Von Hans von der Hagen und Dieter Sürig

Wenn das amerikanische Satellitennavigationssystem GPS ausfallen würde, hätte dies einschneidende Auswirkungen auf den weltweiten Verkehr, auf die Energieversorgung, auf die Bankenbranche. Kritische Infrastruktur ist mittlerweile abhängig vom Uhrensignal und den GPS-Daten, die auch dem Navi im Auto den Weg weisen. Ende voriger Woche ist das europäische Pendant Galileo ausgefallen - doch kaum jemand hat dies bemerkt. Das hängt auch damit zusammen, dass Galileo viele Vorteile im Zusammenspiel mit GPS ausspielt - und damit, dass die Minimalkonfiguration von 22 Satelliten erst im Frühjahr online gegangen ist und noch nicht alle geplanten Dienste anbietet.

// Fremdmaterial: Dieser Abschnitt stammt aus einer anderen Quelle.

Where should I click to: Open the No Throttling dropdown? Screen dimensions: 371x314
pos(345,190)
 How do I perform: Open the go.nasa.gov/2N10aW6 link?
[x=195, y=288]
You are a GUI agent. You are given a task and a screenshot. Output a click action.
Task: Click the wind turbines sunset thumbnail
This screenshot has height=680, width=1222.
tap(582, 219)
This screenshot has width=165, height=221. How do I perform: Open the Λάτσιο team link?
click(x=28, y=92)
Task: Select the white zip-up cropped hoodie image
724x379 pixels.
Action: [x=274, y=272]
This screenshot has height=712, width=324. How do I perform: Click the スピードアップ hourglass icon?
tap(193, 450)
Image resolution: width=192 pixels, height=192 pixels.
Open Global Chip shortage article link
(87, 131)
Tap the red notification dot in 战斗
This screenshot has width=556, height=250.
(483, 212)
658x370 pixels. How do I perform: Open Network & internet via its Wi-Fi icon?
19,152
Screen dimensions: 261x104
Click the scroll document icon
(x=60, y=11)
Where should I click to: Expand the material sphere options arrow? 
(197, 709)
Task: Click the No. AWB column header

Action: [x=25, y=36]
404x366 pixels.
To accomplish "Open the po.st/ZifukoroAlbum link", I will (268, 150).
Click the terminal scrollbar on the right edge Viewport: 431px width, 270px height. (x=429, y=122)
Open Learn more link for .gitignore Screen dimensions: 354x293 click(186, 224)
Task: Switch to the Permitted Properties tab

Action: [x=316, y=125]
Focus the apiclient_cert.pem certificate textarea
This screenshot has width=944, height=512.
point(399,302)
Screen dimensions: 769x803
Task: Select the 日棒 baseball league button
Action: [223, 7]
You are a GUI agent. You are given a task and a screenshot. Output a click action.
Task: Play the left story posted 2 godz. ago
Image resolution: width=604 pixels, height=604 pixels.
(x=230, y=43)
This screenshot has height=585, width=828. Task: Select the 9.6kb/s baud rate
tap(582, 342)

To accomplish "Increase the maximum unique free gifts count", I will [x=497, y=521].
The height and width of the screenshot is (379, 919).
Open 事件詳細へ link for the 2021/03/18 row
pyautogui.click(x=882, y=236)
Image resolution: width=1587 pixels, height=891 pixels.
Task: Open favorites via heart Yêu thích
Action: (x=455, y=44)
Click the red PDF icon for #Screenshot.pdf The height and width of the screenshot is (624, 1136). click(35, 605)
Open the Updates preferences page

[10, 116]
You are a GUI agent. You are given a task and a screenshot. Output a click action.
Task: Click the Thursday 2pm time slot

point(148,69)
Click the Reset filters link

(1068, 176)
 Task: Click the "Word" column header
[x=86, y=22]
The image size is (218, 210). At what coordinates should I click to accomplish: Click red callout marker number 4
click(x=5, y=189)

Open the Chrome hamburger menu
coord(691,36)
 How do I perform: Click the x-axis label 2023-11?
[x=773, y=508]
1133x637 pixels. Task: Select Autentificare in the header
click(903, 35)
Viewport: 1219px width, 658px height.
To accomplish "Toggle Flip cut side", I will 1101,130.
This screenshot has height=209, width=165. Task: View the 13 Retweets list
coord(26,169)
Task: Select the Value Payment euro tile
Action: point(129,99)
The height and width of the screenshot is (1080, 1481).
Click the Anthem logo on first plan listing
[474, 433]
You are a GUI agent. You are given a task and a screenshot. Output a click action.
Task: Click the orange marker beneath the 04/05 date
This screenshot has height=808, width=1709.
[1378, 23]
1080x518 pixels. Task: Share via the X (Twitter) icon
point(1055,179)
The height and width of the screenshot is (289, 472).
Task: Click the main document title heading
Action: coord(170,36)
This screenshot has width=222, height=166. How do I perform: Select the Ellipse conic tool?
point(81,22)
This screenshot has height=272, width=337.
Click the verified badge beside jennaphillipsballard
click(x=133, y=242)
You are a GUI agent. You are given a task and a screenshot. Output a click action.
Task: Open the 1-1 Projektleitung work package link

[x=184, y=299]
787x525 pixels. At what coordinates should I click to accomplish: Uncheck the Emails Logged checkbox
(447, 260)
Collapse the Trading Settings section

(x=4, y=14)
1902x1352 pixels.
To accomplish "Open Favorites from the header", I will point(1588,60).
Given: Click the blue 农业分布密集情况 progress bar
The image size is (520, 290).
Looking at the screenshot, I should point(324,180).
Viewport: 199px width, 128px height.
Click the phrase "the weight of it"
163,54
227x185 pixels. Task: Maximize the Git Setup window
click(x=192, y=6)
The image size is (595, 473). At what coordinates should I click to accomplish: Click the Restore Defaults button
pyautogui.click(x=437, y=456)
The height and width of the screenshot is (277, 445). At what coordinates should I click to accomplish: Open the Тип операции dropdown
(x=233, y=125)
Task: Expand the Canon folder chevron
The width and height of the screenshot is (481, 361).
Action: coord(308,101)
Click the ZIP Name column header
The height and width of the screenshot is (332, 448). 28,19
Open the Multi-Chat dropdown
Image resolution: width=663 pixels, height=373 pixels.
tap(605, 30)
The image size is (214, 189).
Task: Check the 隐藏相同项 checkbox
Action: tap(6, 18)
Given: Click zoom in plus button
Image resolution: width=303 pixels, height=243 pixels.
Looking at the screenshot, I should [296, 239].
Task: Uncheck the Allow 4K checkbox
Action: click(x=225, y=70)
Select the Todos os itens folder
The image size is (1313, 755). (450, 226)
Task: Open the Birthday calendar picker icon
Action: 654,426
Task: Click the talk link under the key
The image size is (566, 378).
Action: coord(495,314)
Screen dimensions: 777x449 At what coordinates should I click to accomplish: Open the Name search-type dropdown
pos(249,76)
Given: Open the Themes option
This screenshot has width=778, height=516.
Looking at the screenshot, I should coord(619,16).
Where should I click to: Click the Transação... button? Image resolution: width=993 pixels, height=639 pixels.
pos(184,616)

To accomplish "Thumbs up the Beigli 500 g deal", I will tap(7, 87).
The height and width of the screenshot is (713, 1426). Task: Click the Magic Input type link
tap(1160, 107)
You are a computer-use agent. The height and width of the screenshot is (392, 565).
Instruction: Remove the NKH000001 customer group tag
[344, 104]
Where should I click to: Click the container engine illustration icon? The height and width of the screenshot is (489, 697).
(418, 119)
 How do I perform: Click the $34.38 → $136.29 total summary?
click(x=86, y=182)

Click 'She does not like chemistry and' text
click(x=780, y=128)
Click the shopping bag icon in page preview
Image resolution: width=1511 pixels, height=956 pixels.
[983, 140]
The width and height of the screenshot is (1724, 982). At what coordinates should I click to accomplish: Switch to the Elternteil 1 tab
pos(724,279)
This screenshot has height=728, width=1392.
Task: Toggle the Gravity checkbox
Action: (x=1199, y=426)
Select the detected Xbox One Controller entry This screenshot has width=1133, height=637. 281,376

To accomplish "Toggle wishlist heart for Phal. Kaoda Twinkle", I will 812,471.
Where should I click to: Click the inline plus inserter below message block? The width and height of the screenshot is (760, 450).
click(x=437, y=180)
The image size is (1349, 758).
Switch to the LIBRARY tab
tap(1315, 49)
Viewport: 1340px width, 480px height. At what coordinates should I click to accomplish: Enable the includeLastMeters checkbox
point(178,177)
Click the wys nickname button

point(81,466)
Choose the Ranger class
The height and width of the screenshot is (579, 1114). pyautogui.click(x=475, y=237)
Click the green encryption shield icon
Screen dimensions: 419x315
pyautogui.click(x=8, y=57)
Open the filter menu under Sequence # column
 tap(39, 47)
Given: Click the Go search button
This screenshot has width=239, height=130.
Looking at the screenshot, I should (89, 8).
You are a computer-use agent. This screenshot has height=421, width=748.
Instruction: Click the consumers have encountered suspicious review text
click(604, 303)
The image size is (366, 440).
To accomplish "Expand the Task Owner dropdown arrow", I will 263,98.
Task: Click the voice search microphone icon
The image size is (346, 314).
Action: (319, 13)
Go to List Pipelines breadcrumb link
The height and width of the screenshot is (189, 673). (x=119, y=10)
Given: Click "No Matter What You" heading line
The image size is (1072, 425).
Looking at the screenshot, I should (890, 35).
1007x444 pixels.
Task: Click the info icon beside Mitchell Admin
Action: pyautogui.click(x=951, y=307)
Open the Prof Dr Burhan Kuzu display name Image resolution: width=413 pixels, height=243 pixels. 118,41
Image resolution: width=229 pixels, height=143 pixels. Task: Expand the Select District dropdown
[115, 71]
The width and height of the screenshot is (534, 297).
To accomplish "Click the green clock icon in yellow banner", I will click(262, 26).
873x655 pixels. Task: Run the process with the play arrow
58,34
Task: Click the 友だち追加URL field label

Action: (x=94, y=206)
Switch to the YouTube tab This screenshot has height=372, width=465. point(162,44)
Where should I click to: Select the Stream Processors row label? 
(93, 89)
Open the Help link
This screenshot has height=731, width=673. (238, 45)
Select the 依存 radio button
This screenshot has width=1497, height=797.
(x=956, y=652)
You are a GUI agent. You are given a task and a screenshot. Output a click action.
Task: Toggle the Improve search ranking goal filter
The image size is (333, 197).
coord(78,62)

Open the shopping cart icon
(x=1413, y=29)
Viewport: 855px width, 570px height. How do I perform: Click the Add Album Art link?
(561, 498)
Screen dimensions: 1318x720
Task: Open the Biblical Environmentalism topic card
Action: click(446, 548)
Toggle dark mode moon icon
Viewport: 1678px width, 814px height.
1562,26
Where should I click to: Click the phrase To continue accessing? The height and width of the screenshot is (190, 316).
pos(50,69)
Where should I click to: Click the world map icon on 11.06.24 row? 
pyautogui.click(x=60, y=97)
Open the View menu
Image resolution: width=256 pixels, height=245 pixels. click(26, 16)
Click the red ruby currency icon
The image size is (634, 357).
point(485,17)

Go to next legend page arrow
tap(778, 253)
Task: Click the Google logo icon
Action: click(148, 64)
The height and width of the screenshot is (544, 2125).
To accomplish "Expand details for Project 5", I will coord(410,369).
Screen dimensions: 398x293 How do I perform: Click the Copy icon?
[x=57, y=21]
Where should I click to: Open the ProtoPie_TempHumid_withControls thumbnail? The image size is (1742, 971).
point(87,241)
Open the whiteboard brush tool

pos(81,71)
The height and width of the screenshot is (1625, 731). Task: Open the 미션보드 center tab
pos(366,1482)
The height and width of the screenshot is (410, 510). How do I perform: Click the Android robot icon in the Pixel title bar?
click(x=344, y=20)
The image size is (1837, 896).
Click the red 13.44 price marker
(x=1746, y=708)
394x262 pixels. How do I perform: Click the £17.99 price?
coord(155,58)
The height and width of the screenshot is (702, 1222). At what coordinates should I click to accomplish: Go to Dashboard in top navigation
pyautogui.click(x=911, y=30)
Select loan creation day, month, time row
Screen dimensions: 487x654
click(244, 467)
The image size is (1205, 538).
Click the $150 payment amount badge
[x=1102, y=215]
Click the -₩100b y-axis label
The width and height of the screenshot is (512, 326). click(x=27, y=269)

Wann Galileo wieder hochgefahren werden kann, ist unklar. "Der technische Vorfall hängt mit der Galileo-Bodeninfrastruktur zusammen", wie die EU-Agentur European GNSS Agency (GSA) am Montag meldete. Betroffen seien Navigations- und Zeitgebungsdienste. Auf der entsprechenden Seite im Internet waren immer noch alle Satelliten als "nicht nutzbar" gekennzeichnet. GSA, Esa und Hersteller betreiben gerade Ursachenforschung. Die Prager Agentur GSA, die für Galileo zuständig ist, hatte am Sonntag mit einigen Tagen Verspätung auf ihrer Webseite gemeldet, dass das Navigationssystem seit Donnerstag nicht mehr funktioniere - wegen technischer Probleme am Boden. Zuvor hatte die GSA Galileo-Nutzer in kurzen Mitteilungen darüber informiert, dass die Galileo-Signale "bis auf weiteres" nicht zur Verfügung stehen würden. Nicht betroffen sei der Such- und Rettungsdienst (SAR), mit dem Galileo-Nutzer in Berg- oder Seenot gerettet werden können.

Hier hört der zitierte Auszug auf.